* **Dataset entries**:
= Beginning of Section =

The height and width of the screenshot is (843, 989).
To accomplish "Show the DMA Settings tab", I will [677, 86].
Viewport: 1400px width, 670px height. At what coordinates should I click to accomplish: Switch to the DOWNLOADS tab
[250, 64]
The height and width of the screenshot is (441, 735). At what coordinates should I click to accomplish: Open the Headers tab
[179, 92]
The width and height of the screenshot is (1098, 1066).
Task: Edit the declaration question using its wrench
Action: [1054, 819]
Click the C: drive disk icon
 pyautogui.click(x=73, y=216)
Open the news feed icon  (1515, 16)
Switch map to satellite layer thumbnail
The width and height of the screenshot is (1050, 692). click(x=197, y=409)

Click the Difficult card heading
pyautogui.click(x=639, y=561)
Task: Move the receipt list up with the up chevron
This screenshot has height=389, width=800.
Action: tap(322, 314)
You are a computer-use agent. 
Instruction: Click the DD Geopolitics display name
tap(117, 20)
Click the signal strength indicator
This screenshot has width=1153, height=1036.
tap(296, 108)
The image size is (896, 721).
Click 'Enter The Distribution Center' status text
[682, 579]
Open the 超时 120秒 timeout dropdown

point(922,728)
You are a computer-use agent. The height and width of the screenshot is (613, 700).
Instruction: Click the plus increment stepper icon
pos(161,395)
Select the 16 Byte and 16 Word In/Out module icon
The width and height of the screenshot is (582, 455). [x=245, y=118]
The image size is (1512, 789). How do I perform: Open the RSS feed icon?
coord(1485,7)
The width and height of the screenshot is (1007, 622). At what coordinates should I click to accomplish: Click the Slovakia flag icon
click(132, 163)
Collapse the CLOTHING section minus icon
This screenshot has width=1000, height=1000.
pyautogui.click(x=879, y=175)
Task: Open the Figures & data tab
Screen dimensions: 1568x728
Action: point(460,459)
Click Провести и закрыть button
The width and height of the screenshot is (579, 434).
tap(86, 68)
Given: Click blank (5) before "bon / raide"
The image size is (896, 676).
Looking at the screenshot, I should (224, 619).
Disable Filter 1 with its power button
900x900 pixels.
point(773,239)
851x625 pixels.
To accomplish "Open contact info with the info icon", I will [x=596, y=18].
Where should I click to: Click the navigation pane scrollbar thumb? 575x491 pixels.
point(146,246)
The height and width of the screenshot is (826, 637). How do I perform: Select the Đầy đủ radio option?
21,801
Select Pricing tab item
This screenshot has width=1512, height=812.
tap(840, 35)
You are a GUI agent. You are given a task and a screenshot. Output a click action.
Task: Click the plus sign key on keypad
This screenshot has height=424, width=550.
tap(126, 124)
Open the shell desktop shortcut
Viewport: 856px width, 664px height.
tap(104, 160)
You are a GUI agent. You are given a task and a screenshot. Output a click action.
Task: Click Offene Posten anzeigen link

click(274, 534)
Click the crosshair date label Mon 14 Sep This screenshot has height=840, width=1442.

= End of Section =

* **Activity**: Count how many lines of the entries contain the word "computer", and respond with that count only.

* **Task solution**: 2